My Lords, I am pleased to have this opportunity to wind up for these Benches. Like my noble friend Lady Noakes and others, I thank the noble Lord, Lord Peston, for introducing the report of the sub-committee of the Economic Affairs Committee, and I pay tribute to noble Lords who worked on and produced this valuable report in the short timescale that was allowed. We have heard from many of those noble Lords tonight.

To use a cricketing metaphor, three maidens bowled us over, as they say. It was marvellous to hear three maiden speeches this evening. It was particularly good to hear the noble Lord, Lord Bhattacharyya, with whom I worked previously when I was chairman of the National Consumer Council. He condescended to come and join us and then beat us all to death for being so slow and lackadaisical. He was absolutely marvellous to work with. I am sure that if he continues as he started tonight in this House, he and the other noble Lords who spoke this evening will be a wonderful asset.

Indeed, it is very nice for us to discuss a Finance Bill in this House and to have so many noble Lords speaking from the Labour Benches. We have sometimes had the Minister here all on his own. It is very nice indeed to have him here tonight with a bit of company.

While your Lordships' House is unable to scrutinise the legislative aspects of this Bill in its normal fashion, that does not prohibit noble Lords from passing on their expert thoughts and comments on its bulky content. As my noble friend Lady Noakes said, the sheer size and length of this year's Finance Bill will have had the alarm bells ringing throughout the land, from small businesses to the private investor—individuals who are simply trying to earn a living in our already overburdened and overregulated business and corporate environment.

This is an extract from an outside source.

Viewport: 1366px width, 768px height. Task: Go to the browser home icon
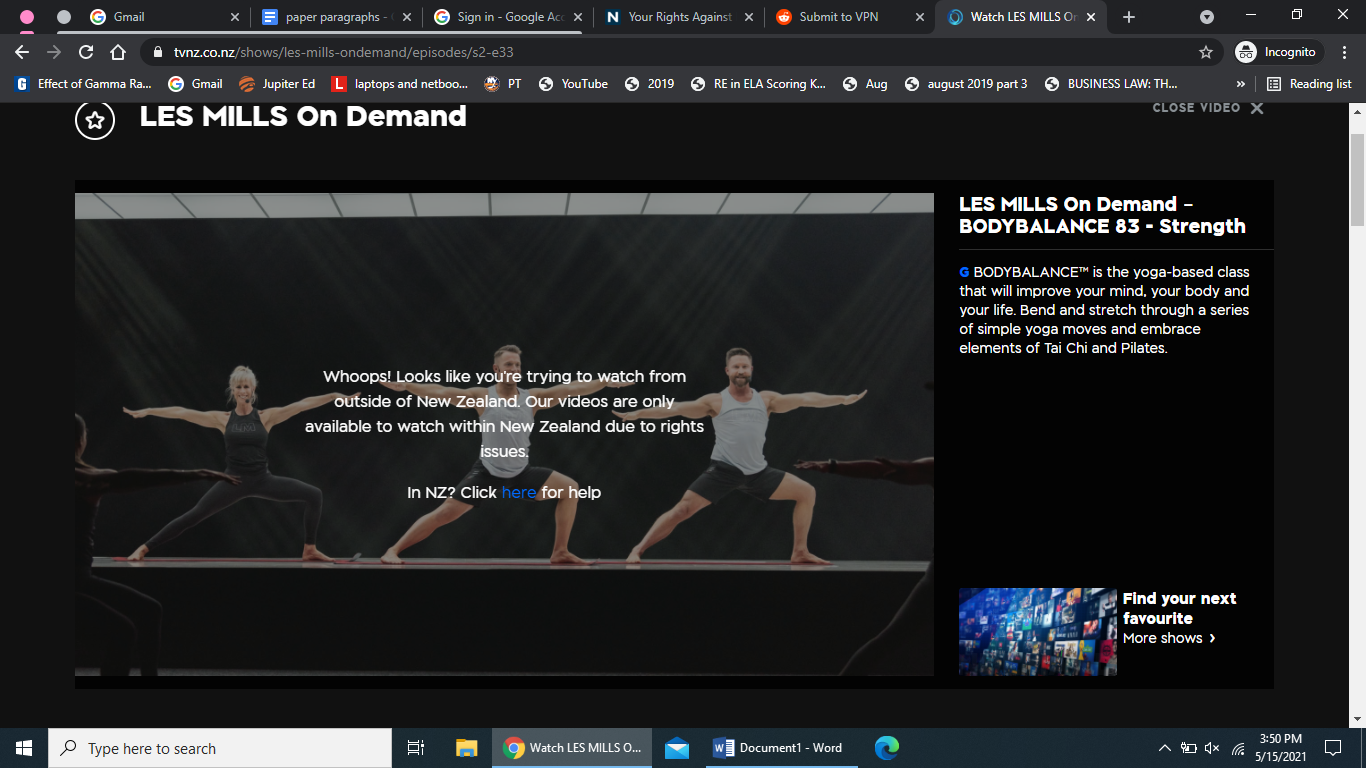click(118, 52)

I turn to some of the finer detail of the Bill. It does nothing but increase the complexity of compliance costs for taxpayers and their advisers. I am sure that we all agree that Finance Bills must strike an acceptable balance between the protection of revenue and the imposition of compliance costs on the taxpayer. Sadly, the Bill fails to achieve that.

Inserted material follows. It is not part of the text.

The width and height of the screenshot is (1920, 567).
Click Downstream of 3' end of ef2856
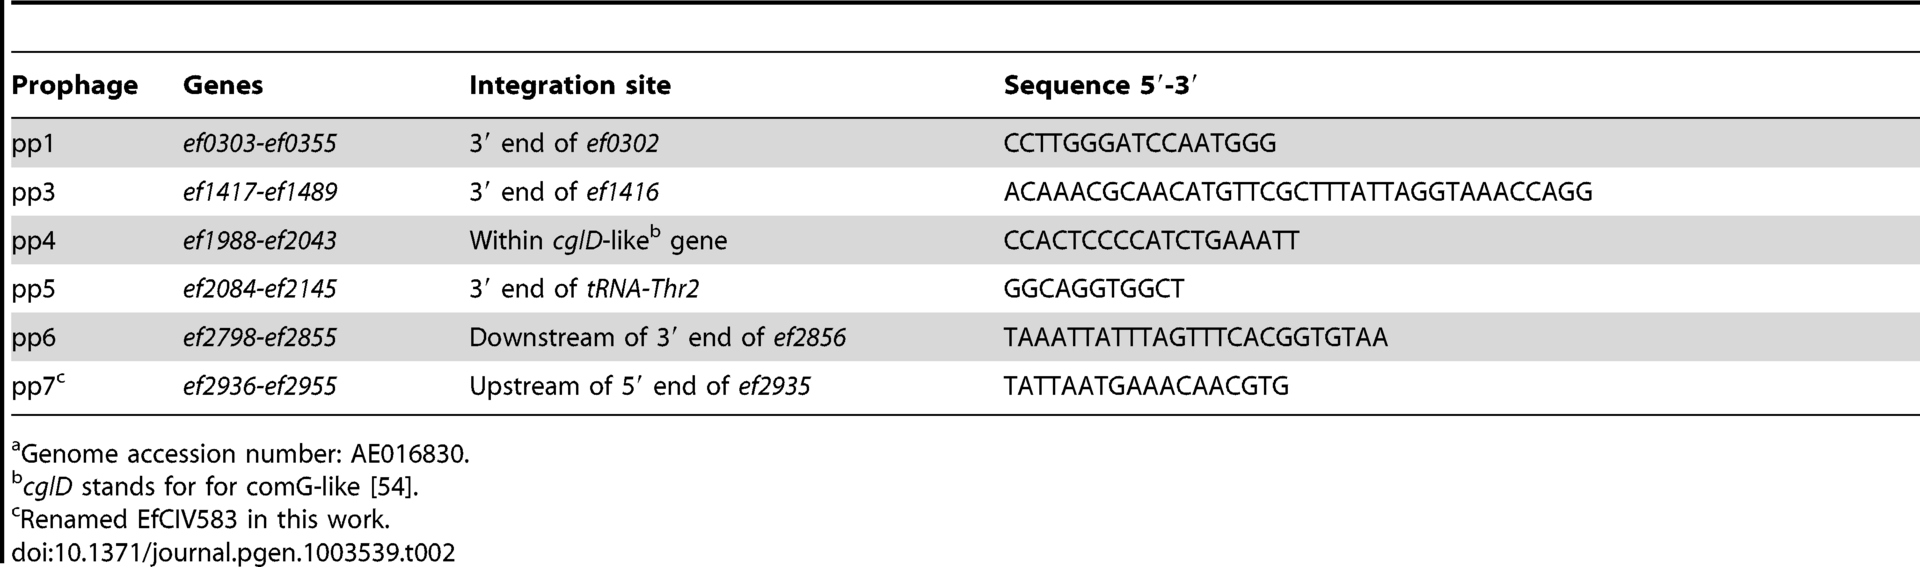(x=658, y=338)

Virtually all experts agree that the background to the Finance Bill is the Chancellor's need to raise taxation sooner or later in the face of a current structural deficit of some £35 billion. In addition, there is a black hole of an estimated £13 billion arising largely from what the Institute for Fiscal Studies assesses as over-optimistic projections for corporate tax revenues.

The tax take is going up by nearly 8 per cent this year to £31 billion, after a 6 per cent increase last year and before a further 8 per cent increase next year. Our country's people and businesses face major tax increases now and if Labour were to win the next election, who knows how much more they will face afterwards? All this is before the detail of the Bill is unleashed on the unsuspecting taxpayer. Our taxes have been rising steadily under Labour even before this Bill. The net effect of the previous seven Budgets and Finance Bills equates to an extra £5,000 per household per year. I wonder how many people believe that they would have got better value for money if they had kept that £5,000 under their own control to spend on their families as they saw fit in the light of their own circumstances rather than having it forced on them by Nanny Brown Knows Best with 60 silent tax rises in seven Budgets and this year slipping in six more.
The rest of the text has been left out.